Task statement:
In the listing below, substitute "Settings menu" for "Configuration menu" and write out everything from the line containing "Click the add block plus icon" down to the line containing "point(686,411)", with all else unchanged.

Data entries
═══
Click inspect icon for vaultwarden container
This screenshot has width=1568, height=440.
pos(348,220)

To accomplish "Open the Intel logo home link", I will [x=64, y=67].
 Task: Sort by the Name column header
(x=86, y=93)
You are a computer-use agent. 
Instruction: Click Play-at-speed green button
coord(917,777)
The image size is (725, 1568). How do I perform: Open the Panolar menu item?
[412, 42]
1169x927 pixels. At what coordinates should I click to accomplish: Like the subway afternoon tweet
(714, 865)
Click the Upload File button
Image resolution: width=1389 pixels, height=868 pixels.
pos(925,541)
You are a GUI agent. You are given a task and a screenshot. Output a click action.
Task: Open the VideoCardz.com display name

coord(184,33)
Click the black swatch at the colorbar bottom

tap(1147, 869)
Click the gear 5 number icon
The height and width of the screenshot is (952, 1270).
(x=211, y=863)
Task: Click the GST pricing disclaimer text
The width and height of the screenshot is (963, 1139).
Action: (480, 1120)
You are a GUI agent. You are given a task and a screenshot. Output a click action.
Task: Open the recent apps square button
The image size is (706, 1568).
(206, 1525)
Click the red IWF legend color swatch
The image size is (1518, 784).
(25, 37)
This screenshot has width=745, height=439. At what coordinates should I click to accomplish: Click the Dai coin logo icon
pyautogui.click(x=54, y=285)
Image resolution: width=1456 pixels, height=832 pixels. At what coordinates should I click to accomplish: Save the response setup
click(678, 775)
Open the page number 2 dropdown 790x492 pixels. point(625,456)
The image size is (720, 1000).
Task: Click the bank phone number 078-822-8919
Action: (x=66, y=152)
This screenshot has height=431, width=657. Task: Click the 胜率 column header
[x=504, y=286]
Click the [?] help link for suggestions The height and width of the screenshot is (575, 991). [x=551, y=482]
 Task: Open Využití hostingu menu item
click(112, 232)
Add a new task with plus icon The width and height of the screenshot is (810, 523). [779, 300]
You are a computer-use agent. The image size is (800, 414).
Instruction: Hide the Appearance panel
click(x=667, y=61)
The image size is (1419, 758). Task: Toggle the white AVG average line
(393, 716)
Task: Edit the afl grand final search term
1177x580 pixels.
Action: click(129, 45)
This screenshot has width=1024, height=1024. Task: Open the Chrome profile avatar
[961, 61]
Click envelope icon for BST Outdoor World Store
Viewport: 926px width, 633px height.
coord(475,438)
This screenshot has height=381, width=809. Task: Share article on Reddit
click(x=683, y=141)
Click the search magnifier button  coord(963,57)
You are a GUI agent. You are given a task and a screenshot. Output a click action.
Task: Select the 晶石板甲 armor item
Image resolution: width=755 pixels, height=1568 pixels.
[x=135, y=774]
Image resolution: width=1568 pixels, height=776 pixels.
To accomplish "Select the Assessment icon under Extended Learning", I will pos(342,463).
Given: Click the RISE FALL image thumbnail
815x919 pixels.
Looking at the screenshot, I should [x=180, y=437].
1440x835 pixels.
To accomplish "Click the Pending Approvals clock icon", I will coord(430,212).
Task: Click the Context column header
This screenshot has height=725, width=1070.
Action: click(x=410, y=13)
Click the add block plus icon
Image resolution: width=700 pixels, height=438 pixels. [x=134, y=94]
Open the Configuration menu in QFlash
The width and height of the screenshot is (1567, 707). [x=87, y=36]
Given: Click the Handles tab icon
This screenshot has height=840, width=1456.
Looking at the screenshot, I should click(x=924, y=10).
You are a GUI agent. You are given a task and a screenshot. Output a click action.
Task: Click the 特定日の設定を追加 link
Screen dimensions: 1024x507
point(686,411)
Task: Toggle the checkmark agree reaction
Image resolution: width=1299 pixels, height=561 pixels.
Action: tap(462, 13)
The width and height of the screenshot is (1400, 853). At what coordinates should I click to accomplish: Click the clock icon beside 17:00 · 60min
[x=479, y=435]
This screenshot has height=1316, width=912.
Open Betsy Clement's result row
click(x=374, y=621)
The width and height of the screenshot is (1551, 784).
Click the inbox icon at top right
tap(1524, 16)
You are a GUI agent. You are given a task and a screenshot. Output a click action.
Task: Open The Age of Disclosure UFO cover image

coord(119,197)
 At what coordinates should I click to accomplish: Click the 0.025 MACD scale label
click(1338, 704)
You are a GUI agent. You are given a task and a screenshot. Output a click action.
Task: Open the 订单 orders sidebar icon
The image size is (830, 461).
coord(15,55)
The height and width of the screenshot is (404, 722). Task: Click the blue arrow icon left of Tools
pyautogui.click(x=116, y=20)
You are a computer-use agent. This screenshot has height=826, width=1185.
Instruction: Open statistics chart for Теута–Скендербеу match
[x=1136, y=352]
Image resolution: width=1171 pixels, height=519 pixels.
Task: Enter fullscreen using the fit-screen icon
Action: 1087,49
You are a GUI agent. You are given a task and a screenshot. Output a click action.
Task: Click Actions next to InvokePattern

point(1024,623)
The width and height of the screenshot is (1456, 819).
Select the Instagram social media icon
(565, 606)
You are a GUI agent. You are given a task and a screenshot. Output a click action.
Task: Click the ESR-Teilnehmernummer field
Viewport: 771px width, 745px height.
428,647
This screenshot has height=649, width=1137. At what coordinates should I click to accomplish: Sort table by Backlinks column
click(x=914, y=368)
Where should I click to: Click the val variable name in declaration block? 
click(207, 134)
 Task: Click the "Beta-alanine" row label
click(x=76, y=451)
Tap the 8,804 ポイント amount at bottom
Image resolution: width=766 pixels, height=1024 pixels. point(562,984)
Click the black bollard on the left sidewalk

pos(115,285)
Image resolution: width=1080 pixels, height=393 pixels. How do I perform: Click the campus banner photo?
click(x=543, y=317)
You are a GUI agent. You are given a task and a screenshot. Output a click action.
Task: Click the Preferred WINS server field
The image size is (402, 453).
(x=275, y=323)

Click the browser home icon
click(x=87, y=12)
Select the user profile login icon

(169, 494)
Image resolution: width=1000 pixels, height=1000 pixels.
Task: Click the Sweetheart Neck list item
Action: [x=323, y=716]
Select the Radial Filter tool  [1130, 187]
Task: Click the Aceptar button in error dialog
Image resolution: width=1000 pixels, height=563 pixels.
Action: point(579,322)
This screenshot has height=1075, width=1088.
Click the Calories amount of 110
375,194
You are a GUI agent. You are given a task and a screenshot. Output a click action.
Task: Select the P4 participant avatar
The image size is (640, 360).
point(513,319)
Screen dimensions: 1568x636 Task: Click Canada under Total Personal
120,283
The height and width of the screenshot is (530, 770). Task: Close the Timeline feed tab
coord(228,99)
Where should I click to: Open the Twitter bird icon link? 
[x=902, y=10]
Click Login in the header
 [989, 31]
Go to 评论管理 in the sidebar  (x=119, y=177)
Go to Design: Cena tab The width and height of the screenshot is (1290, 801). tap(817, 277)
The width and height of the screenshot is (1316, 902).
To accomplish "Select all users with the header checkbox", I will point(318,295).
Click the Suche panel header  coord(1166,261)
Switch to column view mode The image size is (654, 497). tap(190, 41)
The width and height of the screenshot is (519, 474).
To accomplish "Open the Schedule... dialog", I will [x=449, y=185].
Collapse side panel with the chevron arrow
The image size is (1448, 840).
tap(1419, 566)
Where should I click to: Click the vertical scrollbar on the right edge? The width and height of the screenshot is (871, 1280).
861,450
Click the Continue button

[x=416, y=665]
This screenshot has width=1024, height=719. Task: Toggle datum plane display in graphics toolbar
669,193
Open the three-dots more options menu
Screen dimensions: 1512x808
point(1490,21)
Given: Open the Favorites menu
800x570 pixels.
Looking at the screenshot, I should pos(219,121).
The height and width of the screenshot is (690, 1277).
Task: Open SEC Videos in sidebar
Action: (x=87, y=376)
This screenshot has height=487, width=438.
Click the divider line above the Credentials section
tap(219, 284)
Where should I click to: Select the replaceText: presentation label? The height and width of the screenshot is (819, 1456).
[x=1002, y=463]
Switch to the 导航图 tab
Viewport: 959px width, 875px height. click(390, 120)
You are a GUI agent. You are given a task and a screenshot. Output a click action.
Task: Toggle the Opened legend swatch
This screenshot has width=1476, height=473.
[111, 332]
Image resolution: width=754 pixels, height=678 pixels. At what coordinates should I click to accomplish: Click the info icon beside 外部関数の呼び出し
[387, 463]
═══
Exercise solution:
Click the add block plus icon
Image resolution: width=700 pixels, height=438 pixels. [x=134, y=94]
Open the Settings menu in QFlash
The width and height of the screenshot is (1567, 707). [x=87, y=36]
Given: Click the Handles tab icon
This screenshot has height=840, width=1456.
Looking at the screenshot, I should click(x=924, y=10).
You are a GUI agent. You are given a task and a screenshot. Output a click action.
Task: Click the 特定日の設定を追加 link
Screen dimensions: 1024x507
point(686,411)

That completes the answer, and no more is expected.